Sometimes, there are other factors at play when it comes to burnout. Who you’re working for could be one of them. Whether it’s your direct manager, your company or your client, figure out what it is you’d like to do differently and then approach whoever it is that you need to talk to. Speaking from a place of experience, I suffered the same problem a few months ago. As a heart-led thinker, I felt completely uninspired by content we needed to create for several campaigns. So I thought of a better and more personal way to discuss topics, and then approached the client with a new solution, explaining to them the benefit of speaking from heart to heart rather than in a podium-to-student style. I did this for several clients and some of them needed coaxing, but they do trust that you’re the expert on this and it’s why they hired you. Taking a personal role in the project is inspiring…and produces a far more effective and invested campaign.

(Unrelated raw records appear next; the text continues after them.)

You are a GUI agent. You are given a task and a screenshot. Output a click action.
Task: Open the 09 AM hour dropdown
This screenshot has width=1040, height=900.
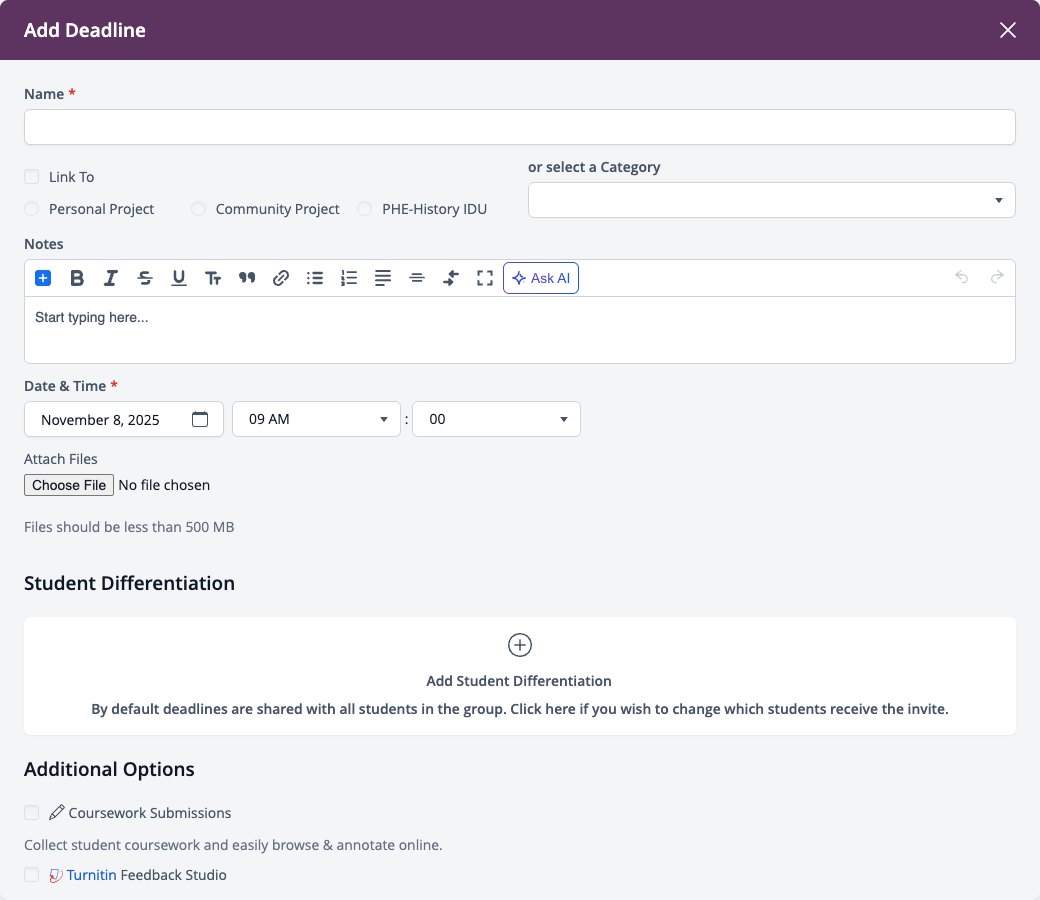[316, 419]
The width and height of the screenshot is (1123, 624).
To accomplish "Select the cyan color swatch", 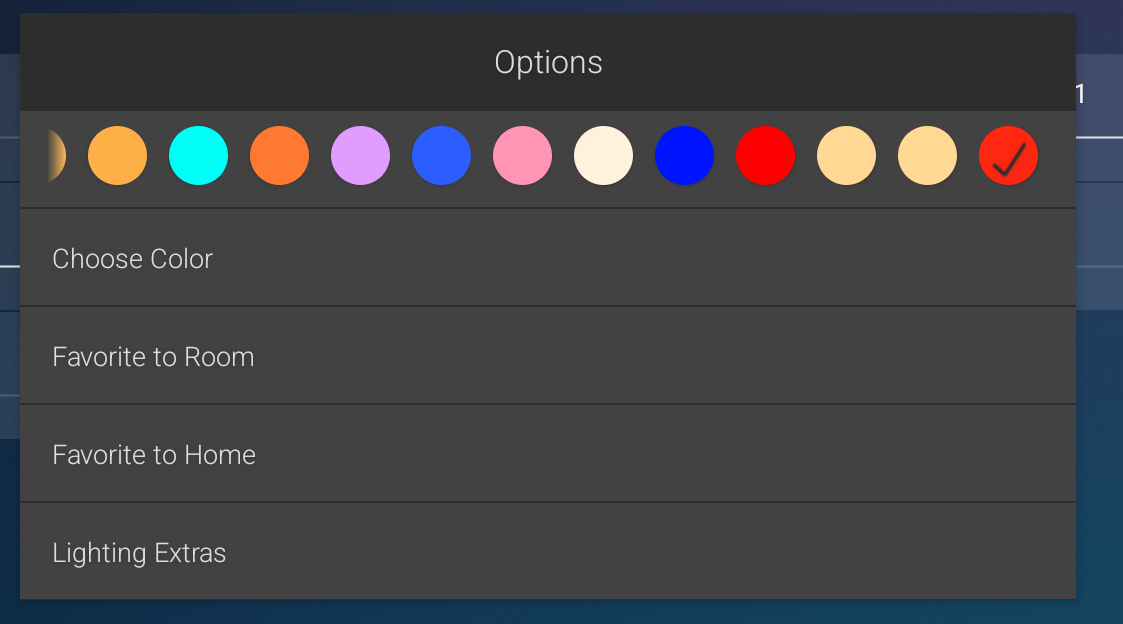I will tap(198, 156).
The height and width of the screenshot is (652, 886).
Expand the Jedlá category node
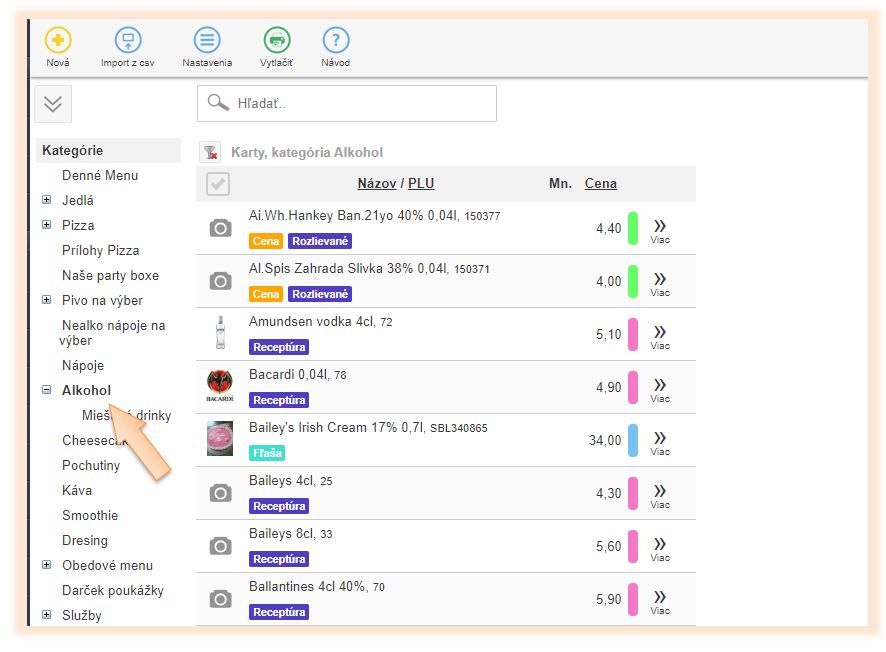(x=46, y=200)
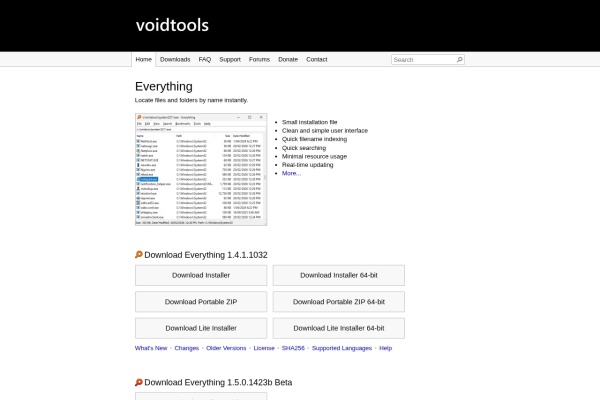Click Download Lite Installer button
The height and width of the screenshot is (400, 600).
click(201, 328)
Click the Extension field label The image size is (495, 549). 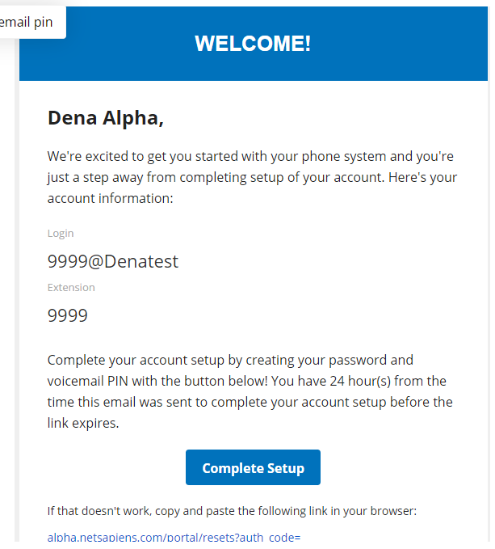point(71,287)
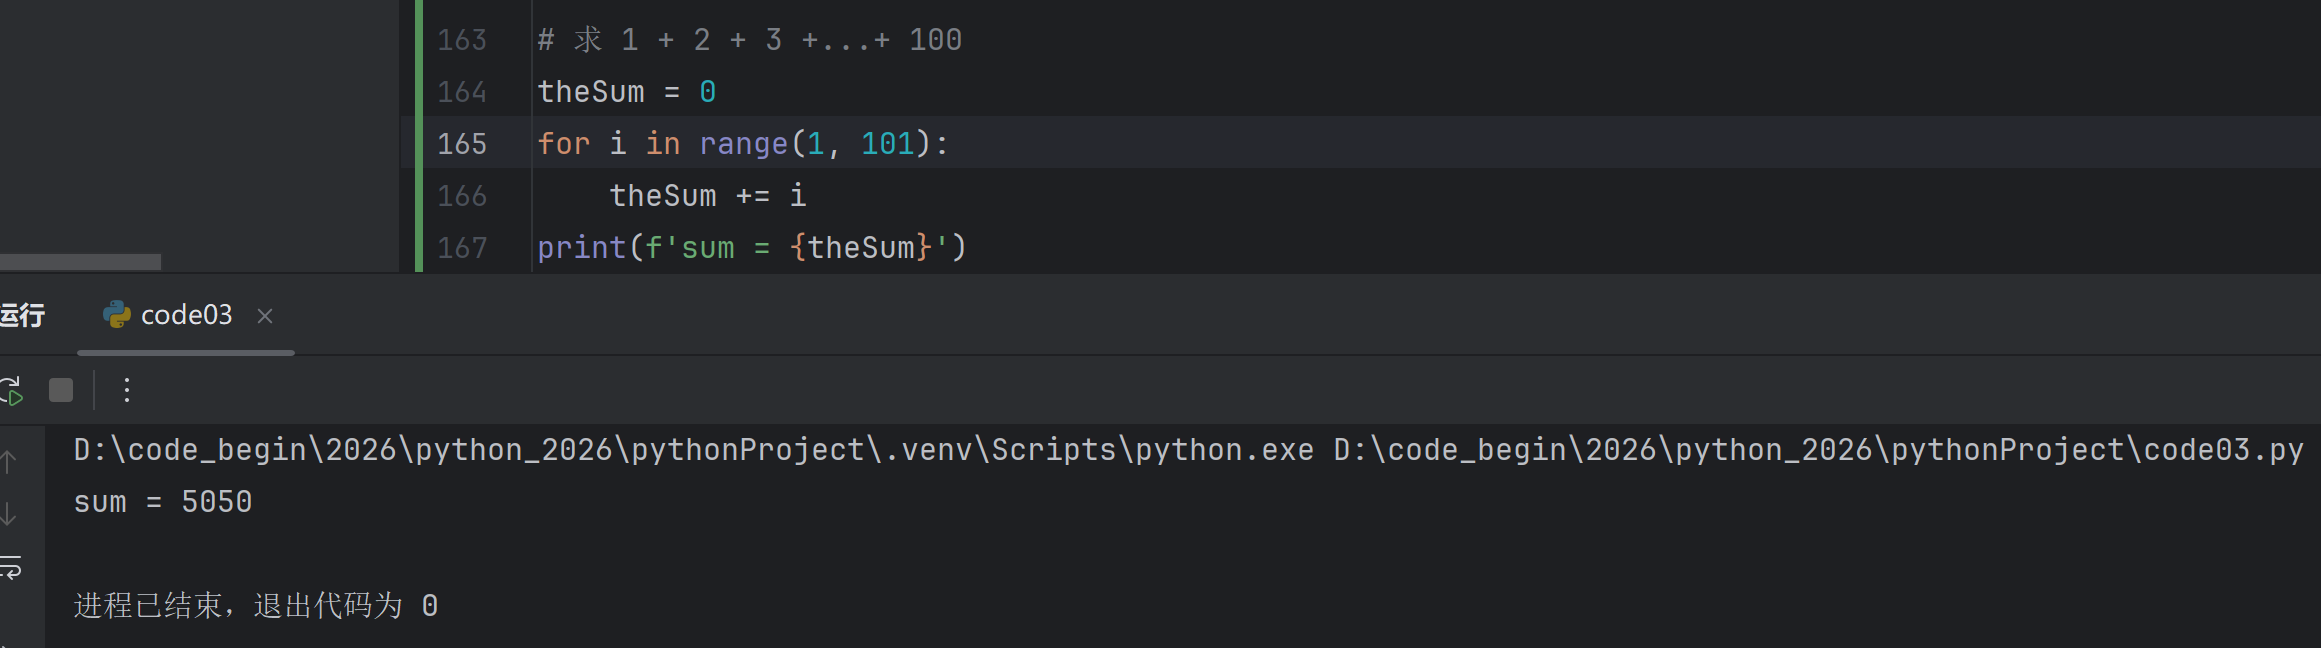The height and width of the screenshot is (648, 2321).
Task: Open more actions vertical dots menu
Action: [x=127, y=390]
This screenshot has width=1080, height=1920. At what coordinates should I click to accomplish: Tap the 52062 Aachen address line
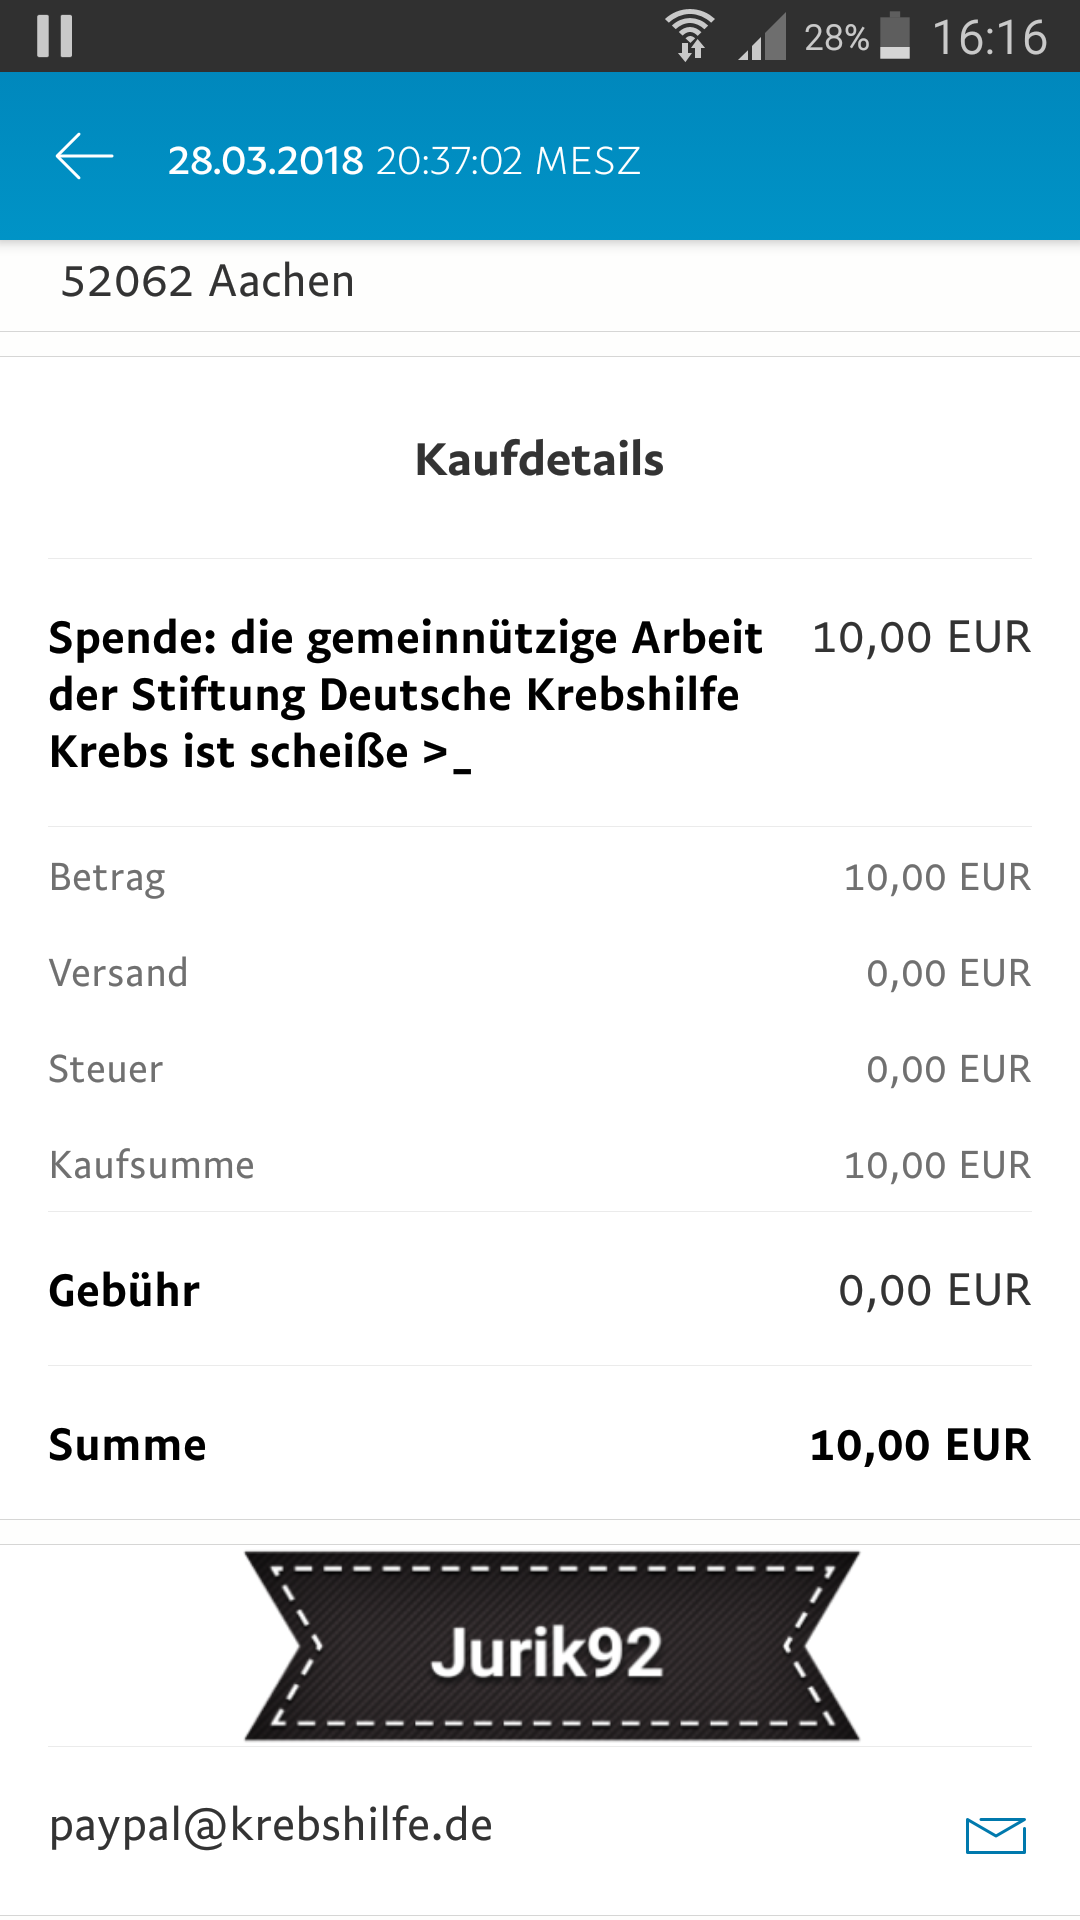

Another factor at play could be the bottleneck you’re dealing with. I had a client that was on board with all the wonderful ideas we came to her with. However, those ideas depended on deliverables from her team members, which we eventually learned. However, in the several campaigns before (and including) that, we always struggled with keeping the momentum of the project and staying enthused, simply because deadlines for deliverables were never met by the client. After a heart to heart talk, I learned that the client was equally frustrated with her team, and that the proposed solution of having a simpler “plan B” for every newsletter campaign was the solution moving forward.

When it comes to burnout, assess why you’re feeling that way. Is is that you’re uninspired and truly have no ideas (in which case you need to expose yourself to more industry conversations). Is it because you’re lacking personal investment and enthusiasm (in which case you need to bring something to the table and get invested). Or, do you just need to have a conversation with the client to really understand where the failure is occurring and how to move beyond it?